Outbound Integration of C/OM Services
You can call an external service from C/OM. Predefined integration interfaces can be implemented or hosted by an external application. Service can be provided by an external application, an integration server, a Siebel business service, or a Siebel business process (workflow).
The following figure illustrates services integration for outbound integration.

As shown in this image:
-
UI Event and Business Process connect to the Service Invocation Layer.
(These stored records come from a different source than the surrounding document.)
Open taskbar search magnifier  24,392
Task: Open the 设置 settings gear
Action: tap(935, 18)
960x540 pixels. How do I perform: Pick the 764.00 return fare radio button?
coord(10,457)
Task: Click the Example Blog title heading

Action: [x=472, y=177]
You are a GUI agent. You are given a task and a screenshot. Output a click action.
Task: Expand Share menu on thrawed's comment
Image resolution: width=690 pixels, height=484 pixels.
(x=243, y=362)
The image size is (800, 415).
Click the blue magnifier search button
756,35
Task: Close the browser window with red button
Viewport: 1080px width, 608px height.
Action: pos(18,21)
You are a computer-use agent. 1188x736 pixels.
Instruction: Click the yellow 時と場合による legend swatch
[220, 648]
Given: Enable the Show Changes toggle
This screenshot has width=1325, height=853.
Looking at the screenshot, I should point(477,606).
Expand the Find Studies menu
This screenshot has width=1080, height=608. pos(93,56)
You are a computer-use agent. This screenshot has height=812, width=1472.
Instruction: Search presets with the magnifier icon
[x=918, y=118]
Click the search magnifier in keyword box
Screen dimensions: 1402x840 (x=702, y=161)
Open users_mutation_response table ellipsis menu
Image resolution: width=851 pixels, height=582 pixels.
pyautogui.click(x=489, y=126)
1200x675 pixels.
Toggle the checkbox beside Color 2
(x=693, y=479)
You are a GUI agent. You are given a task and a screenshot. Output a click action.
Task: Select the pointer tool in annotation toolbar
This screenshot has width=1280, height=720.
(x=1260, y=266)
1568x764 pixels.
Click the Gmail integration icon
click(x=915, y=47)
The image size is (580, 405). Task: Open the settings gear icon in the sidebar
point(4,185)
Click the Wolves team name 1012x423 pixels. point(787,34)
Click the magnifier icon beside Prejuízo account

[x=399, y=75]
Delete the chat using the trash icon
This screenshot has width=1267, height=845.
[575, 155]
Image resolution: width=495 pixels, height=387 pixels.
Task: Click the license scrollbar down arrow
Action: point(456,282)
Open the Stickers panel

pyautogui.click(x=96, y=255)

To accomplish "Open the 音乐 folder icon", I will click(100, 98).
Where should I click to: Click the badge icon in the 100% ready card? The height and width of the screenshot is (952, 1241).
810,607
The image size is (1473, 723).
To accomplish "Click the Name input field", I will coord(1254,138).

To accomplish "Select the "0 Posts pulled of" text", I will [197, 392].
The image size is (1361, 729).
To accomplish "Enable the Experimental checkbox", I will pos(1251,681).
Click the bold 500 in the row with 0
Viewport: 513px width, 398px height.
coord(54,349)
The Repository (Service Metadata) also connects to the Service Invocation Layer.
-
The Service Invocation Layer connects to Map (Web Services and XML), Siebel Service, and the Integration Server Adapter.
-
Connection to the External Application is possible via:
-
SOAP (HTTP) using Web Services.
-
HTTP/MQ/MSMQ using XML.
-
Integration Server using Integration Server Adapter.
-
Calling an External Service from C/OM
The workflow process shown in the following figure provides an example of calling an external service from Siebel order management. The figure shows a workflow process that includes a subprocess called Check Inventory Levels. The subprocess includes a step called Perform Inventory Check, which involves a Web service invocation.

As shown in this image:
-
The steps in the main workflow are as follows: Start, Look Up Recommended Products, Check Eligibility, Remove Ineligible Products, Check Inventory Levels, Price Products, Format Messages, End.
-
The Check Inventory Levels step in the main workflow connects to the subprocess workflow.
-
The steps in the subprocess workflow are as follows: Start, Transform Line Items to XML, Perform Inventory Check (Web Service Invocation), Transform XML to Line Items, End
Web Service Performance
C/OM services such as Pricer or Eligibility are designed to work on batches of data to improve end-user response times. Any external service called by Pricer or Eligibility must support a batched interface that processes an entire set of data (such as all line items in an order) in a single invocation. Thus the overhead associated with Web Service invocation and with context establishment within the Web Service is only incurred once instead of, potentially, hundreds of times.